Arrivé aujourd’hui en début d’après-midi à Tunis, après 20 ans d’exil, le leader du mouvement islamiste Ennahdha, Rached Ghannouchi, a tenu un discours consensuel qui se veut rassurant.


A l’aéroport de Tunis, le cheikh a été accueilli par une foule compacte qui chantait l’hymne national et criait sa «fierté islamique» retrouvée. «Allah Akbar» (Dieu est le plus grand), a-t-il lancé à la foule, les bras tendus vers le ciel, avant d’être emporté par une vague de militants, tandis que des défenseurs de la laïcité, non loin de là, exprimaient leurs inquiétudes face à un retour de «l’obscurantisme».

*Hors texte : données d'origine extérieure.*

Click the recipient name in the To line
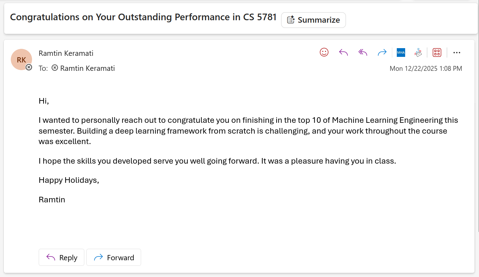Screen dimensions: 479x277 [x=87, y=68]
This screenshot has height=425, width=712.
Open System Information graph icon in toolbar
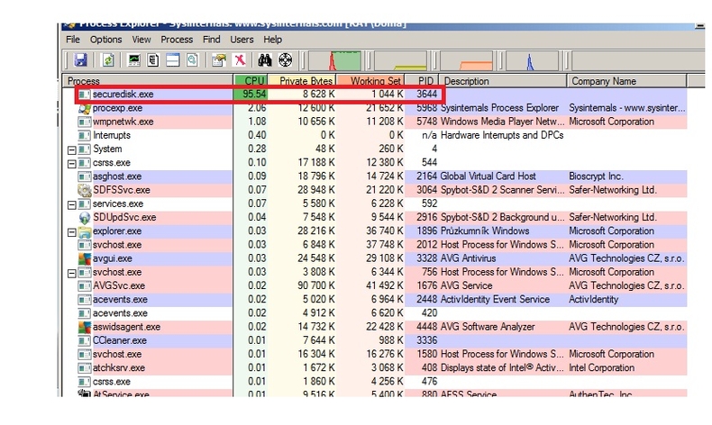click(135, 61)
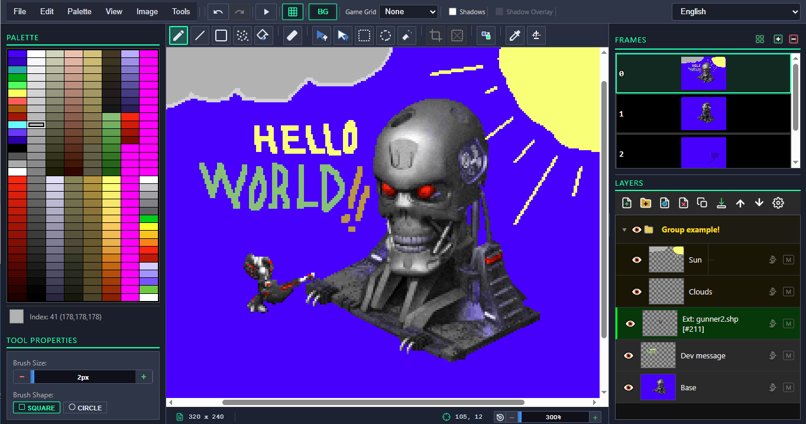Select frame 1 thumbnail
The image size is (806, 424).
(x=703, y=114)
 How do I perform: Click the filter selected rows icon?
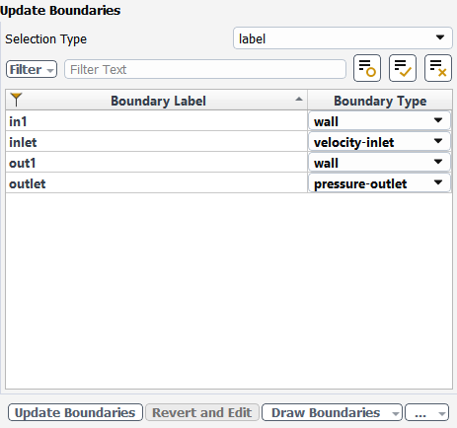[367, 68]
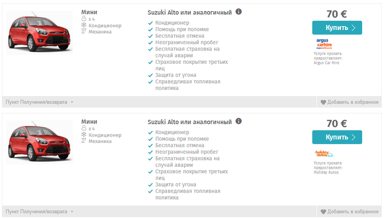Click heart icon in first listing's favorites bar
This screenshot has width=384, height=219.
(x=323, y=102)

La priorité est à la reconstruction
«Je ne vais pas me présenter à la présidentielle, et il n’y aura aucun (candidat) membre d’Ennahdha», a-t-il déclaré dans un entretien à l’agence Afp au domicile de son frère dans le nord de Tunis. Il n’a cependant pas écarté une participation d’Ennahdha à l’équipe de transition mise en place après la fuite de l’ex-président Zine El Abidine Ben Ali, le 14 janvier. «Si nous sentons que le gouvernement satisfait les attentes de ceux qui ont pris part à cette révolution, alors pourquoi pas?», a-t-il commenté.
Le cheikh Ghannouchi n’a pas exclu non plus une participation de son mouvement aux législatives, qui doivent être organisées, comme la présidentielle, dans un délai d’environ 6 mois à 8 mois, après la mise en place des meilleures conditions pour la tenue d’élections libres et transparentes.

ghannouchi rached

«Après 20 ans d’absence, mon parti n’est pas prêt à jouer un rôle sur la scène politique, la priorité est de reconstruire Ennahdha», a-t-il expliqué, comme pour rassurer les forces politiques, à l’intérieur et à l’extérieur qui redoutent la montée de l’islamisme en Tunisie et dans le reste des pays du Maghreb.

Un islam modéré proche de l’Akp turc?
Le mouvement Ennahdha, ex-Mouvement de tendance islamique (Mti) avait été interdit sous le règne le règne de Ben Ali, ses membres emprisonnées ou contraints à l’exil.
Son fondateur, intellectuel inspiré par les Frères musulmans égyptiens, qui dit aujourd’hui représenter un islam modéré proche de l’Akp turc, a tenu aujourd’hui à réaffirmer que «la charia (la loi islamique) n’a pas sa place en Tunisie» et que «la peur [à ce sujet] est uniquement basée sur l’ignorance», qu’il impute à la politique de diabolisation de son mouvement par Ben Ali.
En lançant, depuis le sol tunisien, ce message d’ouverture au gouvernement de transition, il espère voir son mouvement légalisé par les nouvelles autorités du pays, qui ont promis d’autoriser toutes les formations politiques sans exclusion. Il espère aussi rassurer les forces laïques, libérales et de gauche, mais aussi les mouvements féministes, assez puissants en Tunisie. Sera-t-il entendu de cet oreille?